» DOCUMENT PASSAGE
========
- Original Cast Recording
- Music: Mitch Leigh
- Lyrics: William Alfred Phyllis Robinson
- Book: William Alfred Albert Marre
- Basis: William Alfred play Hogan's Goat
- Productions: 1970 Broadway

= Cry For Us All =

Cry for Us All is a musical with a book by William Alfred and Albert Marre, lyrics by William Alfred and Phyllis Robinson, and music by Mitch Leigh. The show ran on Broadway for nine performances in 1970.

==Overview==
A sentimental melodrama adapted from Alfred's 1966 hit Off-Broadway play, Hogan's Goat, the musical is set in Brooklyn in May 1890, when the borough still had its own mayor and power-hungry chieftains battled each other for control of the Irish community. Matt Stanton becomes a protégé of the mayor, steals his mistress, and appears to be on his way to a big power grab until his wife Kathleen interferes with his plans with a few ideas of her own.

==Production==
The musical had pre-Broadway tryouts in New Haven and Boston at the Colonial Theatre (in February 1970). During the New Haven run the title was changed to Who to Love. There were many rewrites during this time; Mitch Leigh, referring to the Boston run, said: "In New Haven, we were in good shape...Everything that could have happened, happened here."
========
» WHAT YOU NEED TO DO
**a)** Update the stretch of the Cry for Us All article from "Cry for Us All is" through "performances in 1970.", replacing "nine" with "eleven".
**b)** According to the Cry for Us All article, at which Boston theater did the musical have its pre-Broadway tryout?
**c)** Pick up the Cry for Us All article after its last sentence and continue it.
These rows have nothing to do with the article on Cry for Us All.
========
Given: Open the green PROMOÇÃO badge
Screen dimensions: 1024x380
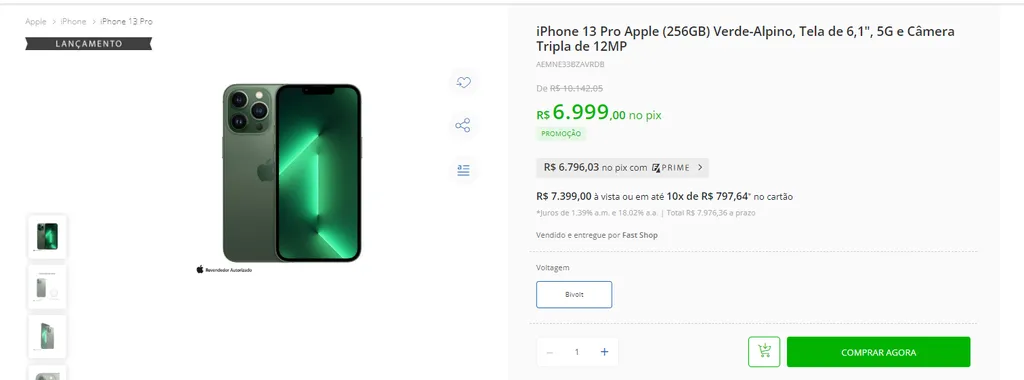Looking at the screenshot, I should [x=560, y=134].
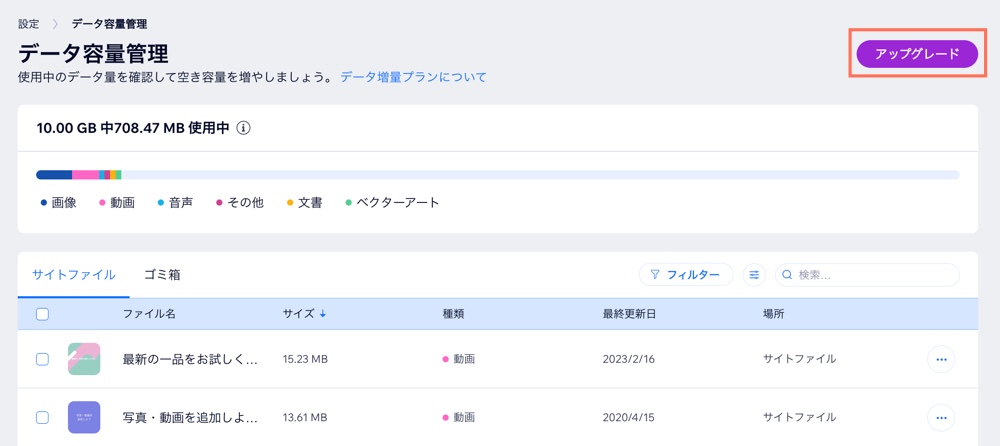This screenshot has width=1000, height=446.
Task: Click the magnifier icon in search box
Action: pos(788,275)
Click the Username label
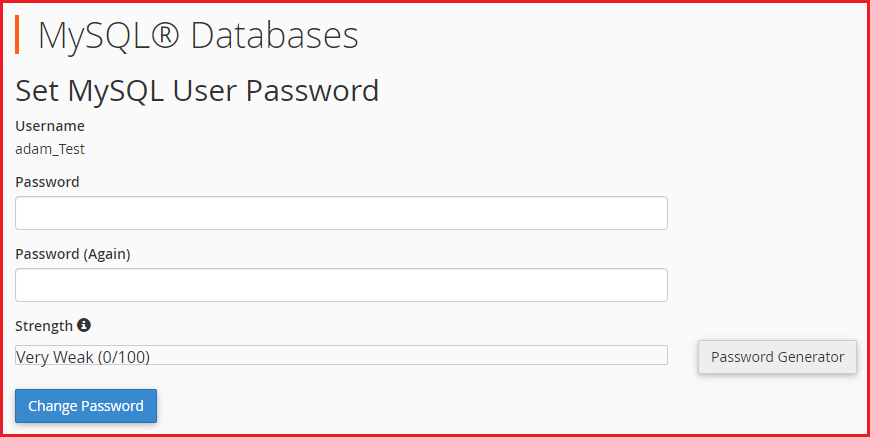The image size is (870, 437). (50, 126)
========
» OUTPUTS
**a)**
Cry for Us All is a musical with a book by William Alfred and Albert Marre, lyrics by William Alfred and Phyllis Robinson, and music by Mitch Leigh. The show ran on Broadway for eleven performances in 1970.

**b)** The Colonial Theatre

**c)**
Also during tryouts, the character of Josephine Finn was removed and the actress who played the role, Margot Moser, left. Diener's role was made bigger. The musical initially had two acts but was presented in one act by the Broadway opening. Eight songs were cut during tryouts and previews.

The musical premiered on Broadway on April 8, 1970 at the Broadhurst Theatre, where it ran for only nine performances and eighteen previews. Directed by Marre, conductor Herbert Grossman served as music director. The cast included Joan Diener as Kathleen Stanton, Helen Gallagher as Bessie, Tommy Rall as Boyle, Steve Arlen as Matt Stanton, Dolores Wilson as Maria Haggerty, Paul Ukena as John Haggerty, and Robert Weede as Mayor Quinn. In his review for Women's Wear Daily, Martin Gottfried wrote that the score was not "reflective of its time and place" but that Leigh's music was "inventive, rhythmically interesting and very singable."

Weede received a 1970 Tony Award nomination for Best Actor in a Musical, and Howard Bay was nominated for the Tony Award for Scenic Design.

An original cast recording was released on the TS1000 label. A CD was released by Kritzerland.

==Song list==
- See No Evil
- The End of My Race
- How Are Ya Since?
- The Mayor's Chair
- The Cruelty Man
- The Verandah Waltz
- Home Free All
- The Broken Heart, or The Wages of Sin
- The Confessional
- Who to Love if Not a Stranger?
- Cry for Us All
- Swing Your Bag
- Call In to Her
- That Slavery Is Love
- I Lost It
- Aggie, Oh Aggie
- The Leg of the Duck
- This Cornucopian Land
- How Are Ya Since? (Reprise)
- The Broken Heart, or The Wages of Sin (Reprise)
- Cry for Us All (Reprise)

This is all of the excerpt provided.